[Saved data entries]
┄┄┄┄┄┄┄┄┄┄┄┄┄┄┄┄┄┄┄┄
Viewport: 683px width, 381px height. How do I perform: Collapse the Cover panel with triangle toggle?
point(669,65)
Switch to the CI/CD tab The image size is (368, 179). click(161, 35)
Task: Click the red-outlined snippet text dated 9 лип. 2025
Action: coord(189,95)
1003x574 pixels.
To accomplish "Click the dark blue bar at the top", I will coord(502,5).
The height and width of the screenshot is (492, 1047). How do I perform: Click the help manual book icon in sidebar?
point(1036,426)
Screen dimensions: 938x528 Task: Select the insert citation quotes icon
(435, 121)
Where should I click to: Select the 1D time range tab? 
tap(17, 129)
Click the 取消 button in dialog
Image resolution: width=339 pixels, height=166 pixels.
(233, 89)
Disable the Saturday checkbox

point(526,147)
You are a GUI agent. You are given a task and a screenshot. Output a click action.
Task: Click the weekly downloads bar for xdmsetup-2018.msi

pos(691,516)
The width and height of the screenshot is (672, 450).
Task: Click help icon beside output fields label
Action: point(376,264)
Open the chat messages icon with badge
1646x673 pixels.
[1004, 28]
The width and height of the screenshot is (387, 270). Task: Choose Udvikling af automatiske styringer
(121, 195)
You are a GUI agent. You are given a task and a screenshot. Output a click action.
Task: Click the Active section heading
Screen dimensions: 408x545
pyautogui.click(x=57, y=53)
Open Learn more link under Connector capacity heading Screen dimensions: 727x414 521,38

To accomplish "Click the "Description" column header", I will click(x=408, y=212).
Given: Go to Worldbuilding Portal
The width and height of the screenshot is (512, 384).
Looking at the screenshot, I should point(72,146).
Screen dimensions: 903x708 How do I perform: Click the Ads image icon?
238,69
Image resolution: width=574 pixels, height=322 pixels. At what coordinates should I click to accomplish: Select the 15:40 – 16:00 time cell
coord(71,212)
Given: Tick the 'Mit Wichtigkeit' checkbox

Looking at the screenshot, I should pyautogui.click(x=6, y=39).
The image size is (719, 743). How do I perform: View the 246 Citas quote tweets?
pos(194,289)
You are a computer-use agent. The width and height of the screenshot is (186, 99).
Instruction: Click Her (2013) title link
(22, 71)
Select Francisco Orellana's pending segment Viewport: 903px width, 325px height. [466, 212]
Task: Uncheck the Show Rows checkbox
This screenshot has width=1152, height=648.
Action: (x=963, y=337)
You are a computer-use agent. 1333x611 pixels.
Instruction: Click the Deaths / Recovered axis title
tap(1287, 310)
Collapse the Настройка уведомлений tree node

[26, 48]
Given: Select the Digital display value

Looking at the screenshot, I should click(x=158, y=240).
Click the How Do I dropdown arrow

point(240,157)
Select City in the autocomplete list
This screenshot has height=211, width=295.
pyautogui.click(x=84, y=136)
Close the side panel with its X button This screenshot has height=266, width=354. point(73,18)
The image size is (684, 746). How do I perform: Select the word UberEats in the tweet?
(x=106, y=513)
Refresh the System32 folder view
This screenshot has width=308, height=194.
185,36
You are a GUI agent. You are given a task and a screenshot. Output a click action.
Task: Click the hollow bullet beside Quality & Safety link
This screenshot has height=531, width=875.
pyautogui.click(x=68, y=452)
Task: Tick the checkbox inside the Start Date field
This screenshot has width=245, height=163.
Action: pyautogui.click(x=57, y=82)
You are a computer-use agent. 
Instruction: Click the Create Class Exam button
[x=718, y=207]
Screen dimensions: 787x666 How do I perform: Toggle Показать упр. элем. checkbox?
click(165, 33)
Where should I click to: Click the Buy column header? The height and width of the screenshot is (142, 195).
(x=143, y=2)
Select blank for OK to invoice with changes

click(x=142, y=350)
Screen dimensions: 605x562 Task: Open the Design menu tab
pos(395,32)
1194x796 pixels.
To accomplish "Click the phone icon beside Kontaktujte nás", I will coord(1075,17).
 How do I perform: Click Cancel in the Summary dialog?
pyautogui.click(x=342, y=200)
┄┄┄┄┄┄┄┄┄┄┄┄┄┄┄┄┄┄┄┄
Activity: What is the number of lines in the records that include "heading"? Answer with that number alone.

Exercise result: 2